Wednesday, December 30, 2009
Seems that amongst other things HD TVs are being pushed pretty hard - I've got the Freesat option myself and am a little irritated that Channel 4 is not on that platfrom as yet.
Have asked Channel 4 about their plans and was told by their Viewer Enquiries that
" Unfortunately, there is no satellite capacity for our HD channel on Freesat at present, when this situation changes we hope to make our HD channels available on Freesat."
Now I must say I had thought that Freesat and Sky pretty much shared the same capacity apart from adding some EPG and CA stuff it should not require extra capacity - having done a search I found that there is (perhaps) money changing hands which I guess helps attract and keep Sky HD viewers But it seems that the real cause is that C4 does not have capacity on the correct spot beam on Astra 2D (other beams allow too much spill into other territories) so hope they can
get this capacity soon.
I see that there might be more FTA (free to air) HD in the near future and hope that this will be the case (or will it be all on Freeview?)
Sunday, December 20, 2009
Strangely I've read far fewer books this year than normal but I have just completed Levitt & Dubner's follow up to Freakonomics it is a great stimulus to thought/reflection and named rather unsurprisingly 'Super Freakonomics'.
The most amazing chapter is the last one which gives some details of research conducted by Keith Chen into the behaviour of capuchin monkeys - it is quite something.
Like Tim Harford whose book The Logic of Life I'm looking forward to reading Dubner and Levitt are ostensibly economists but in reality they are much more than this. Incidentally Tim Harford's programme 'More or less' that is broadcast on Radio 4 is now back for a fresh run and this week it included an illuminating insight into the folly of energy saving light bulbs.
The other author with an exciting treatise into modern life is the somewhat enigmatic Alain De Botton his latest book, The Pleasures and Sorrows of Work will be sampled (by me) over the Christmas holidays - from a skim of the reviews it appears (paraphrasing somewhat here) that De Botton concludes that we work to distract ourselves from the fact that life is all too brief.
Sunday, December 13, 2009
Couple on interesting events over the last week:
1) There's a bit of a buzz about 3D, it's seen a few false dawns and its early modern roots go back to the cinema trying to offer something that TV couldn't but it now seems that TV (and display manufacturers) are providing much of the impetus for the current wave.
I went to a workshop and presentation held by the IET most impressive was Charlotte Huggins who as well as being a fantastic ambassador for the topic she's a great speaker and can really communicate her enthusiasm.

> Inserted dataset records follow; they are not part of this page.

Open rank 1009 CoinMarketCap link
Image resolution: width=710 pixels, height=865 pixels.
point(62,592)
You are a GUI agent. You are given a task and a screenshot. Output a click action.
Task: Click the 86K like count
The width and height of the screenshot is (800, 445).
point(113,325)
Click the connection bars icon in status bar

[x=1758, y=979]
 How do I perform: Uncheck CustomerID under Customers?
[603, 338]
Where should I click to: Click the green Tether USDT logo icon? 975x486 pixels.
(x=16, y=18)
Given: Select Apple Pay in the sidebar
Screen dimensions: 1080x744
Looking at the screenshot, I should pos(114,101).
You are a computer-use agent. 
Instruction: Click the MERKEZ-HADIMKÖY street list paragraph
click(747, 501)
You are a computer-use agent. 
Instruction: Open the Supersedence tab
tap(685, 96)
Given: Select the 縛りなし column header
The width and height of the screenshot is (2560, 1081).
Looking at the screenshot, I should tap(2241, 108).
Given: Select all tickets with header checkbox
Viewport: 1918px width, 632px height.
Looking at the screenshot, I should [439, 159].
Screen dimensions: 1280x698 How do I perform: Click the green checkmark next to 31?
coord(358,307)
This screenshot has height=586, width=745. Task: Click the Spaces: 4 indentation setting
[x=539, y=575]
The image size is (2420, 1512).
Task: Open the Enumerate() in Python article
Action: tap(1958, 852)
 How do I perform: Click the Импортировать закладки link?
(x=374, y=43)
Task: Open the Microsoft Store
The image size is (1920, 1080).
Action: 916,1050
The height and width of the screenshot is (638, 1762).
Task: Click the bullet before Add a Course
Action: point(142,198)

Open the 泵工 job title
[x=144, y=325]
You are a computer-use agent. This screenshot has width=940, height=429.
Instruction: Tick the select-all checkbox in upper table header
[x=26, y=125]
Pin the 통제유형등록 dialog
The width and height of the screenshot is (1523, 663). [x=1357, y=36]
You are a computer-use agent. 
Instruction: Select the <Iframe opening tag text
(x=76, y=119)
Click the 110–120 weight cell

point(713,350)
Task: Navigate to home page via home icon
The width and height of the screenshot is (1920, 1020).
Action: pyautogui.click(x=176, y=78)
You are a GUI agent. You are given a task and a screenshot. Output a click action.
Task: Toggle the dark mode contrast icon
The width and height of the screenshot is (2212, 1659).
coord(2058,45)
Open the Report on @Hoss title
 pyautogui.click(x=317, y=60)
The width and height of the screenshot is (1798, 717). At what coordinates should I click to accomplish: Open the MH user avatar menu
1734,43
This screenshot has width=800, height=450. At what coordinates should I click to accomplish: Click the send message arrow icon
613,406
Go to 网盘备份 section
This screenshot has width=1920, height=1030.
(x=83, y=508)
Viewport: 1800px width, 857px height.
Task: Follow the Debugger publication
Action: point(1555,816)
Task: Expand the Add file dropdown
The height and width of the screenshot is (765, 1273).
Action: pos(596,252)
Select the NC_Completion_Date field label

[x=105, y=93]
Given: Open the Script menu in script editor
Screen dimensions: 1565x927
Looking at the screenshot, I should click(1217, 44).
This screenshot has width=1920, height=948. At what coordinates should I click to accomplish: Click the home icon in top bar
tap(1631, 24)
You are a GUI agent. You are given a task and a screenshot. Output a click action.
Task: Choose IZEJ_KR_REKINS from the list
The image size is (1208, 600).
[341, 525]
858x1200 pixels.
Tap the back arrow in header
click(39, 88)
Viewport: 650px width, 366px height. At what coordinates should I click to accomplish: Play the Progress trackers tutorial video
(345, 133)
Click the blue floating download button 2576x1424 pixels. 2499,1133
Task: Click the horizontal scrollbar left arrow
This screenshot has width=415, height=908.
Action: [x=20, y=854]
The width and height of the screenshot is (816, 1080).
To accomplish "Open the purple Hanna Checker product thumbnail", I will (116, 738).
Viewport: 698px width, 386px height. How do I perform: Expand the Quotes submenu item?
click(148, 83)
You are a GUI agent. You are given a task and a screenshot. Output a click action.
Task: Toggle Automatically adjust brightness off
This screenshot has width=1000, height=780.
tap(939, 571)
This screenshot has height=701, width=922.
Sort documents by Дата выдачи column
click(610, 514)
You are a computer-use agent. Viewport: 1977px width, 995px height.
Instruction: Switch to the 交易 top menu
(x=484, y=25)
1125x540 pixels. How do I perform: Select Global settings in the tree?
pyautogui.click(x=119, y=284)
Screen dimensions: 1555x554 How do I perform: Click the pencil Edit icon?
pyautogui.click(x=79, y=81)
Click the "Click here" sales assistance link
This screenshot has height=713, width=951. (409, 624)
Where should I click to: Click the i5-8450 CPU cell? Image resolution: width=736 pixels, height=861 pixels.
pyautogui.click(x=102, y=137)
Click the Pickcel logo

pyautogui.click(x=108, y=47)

See her here.
At the end of the event I must say I see it more as a cinema experience than a TV one although perhaps I'll be proved wrong by Sky's launch of a dedicated 3D channel in 2010.
2) Greg Dyke was speaking at the London Centre RTS Christmas lecture, it seems he's now come to terms with the fact that he's not going to be a senior figure in broadcasting but he had a number of incisive perspectives on the present state of UK TV, the ones most likely to raise eyebrows being that Channel 5 has no independent future the other being that the BBC management salaries are too high.
Rather worryingly Dyke looks increasingly like Kelvin Mackenzie (The former Sun newspaper editor).
Sunday, December 06, 2009
How we experience television is changing very rapidly and those who do not not embrace the change risk being left behind.
I recently submitted the final piece of work for my long running effort to achieve an MBA, it was a study that focused on how ITV may have damaged the "ITV Brand" by its pursuit of cash through the ITV Play adventure, somewhat surprisingly I came to the conclusion that no serious damage had been done.
My survey and research provided evidence that ITV was a strong brand and I personally felt at the time of my research that ITV did not leverage the brand to maximum effect.
Of late ITV (ITV 1 at least) has I believe improved its proposition with the use of mass audience fodder such as 'X factor' and Hell's kitchen; such programmes as well as attracting audience help to strengthen the proposition that ITV offers - the branding has correspondingly improved with junctions exploiting the programme relationship. Much of the credit for the improvement must rest with Rupert Howell who has given the lead there.
Now as ITV post Grade looks for a future less reliant on advertising it needs to direct attention at the 'partner channels' (ITV 2, 3, 4 along with CITV) and to make a big splash with either Hulu or Youtube.
As well as a broadcaster it is and has been for some time a formidable content producer the question of how this fits into delivering advertising to audiences (or is that the other way round?) is a question that has no easy answer.